WHAT YOU HAVE TO DO: The response should hold each line from the entries below where "Touring" is found.

STUDY MATERIAL:

Segment Open

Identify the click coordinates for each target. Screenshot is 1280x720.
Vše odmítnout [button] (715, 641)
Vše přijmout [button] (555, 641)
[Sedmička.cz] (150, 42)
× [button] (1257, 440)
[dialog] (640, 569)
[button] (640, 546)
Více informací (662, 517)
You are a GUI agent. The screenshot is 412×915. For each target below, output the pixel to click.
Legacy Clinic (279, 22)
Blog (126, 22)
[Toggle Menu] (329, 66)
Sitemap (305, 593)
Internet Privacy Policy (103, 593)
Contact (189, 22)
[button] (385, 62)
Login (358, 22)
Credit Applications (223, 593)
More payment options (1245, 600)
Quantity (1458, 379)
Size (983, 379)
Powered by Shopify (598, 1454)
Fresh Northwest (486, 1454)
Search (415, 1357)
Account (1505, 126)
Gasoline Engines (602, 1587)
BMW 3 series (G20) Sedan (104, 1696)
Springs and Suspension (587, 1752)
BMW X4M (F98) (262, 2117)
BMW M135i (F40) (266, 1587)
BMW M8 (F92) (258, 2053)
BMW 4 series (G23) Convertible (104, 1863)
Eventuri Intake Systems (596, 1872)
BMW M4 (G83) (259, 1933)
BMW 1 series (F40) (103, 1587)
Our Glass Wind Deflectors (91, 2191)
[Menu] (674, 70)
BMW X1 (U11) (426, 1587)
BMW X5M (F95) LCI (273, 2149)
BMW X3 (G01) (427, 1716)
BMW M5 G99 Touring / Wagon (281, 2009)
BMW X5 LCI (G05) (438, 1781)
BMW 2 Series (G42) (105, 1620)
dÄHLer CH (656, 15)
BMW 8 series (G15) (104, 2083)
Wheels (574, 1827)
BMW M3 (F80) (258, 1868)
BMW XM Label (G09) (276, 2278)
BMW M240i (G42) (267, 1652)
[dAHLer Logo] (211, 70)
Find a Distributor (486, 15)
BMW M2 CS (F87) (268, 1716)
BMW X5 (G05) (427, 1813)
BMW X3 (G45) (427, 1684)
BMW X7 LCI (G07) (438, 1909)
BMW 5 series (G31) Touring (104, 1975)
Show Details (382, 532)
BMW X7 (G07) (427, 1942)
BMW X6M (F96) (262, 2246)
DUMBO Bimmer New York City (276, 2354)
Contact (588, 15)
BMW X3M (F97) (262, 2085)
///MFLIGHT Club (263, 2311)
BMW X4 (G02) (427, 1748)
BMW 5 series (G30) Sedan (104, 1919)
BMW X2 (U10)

Segment Closed

REPLY:
BMW M5 G99 Touring / Wagon (281, 2009)
BMW 5 series (G31) Touring (104, 1975)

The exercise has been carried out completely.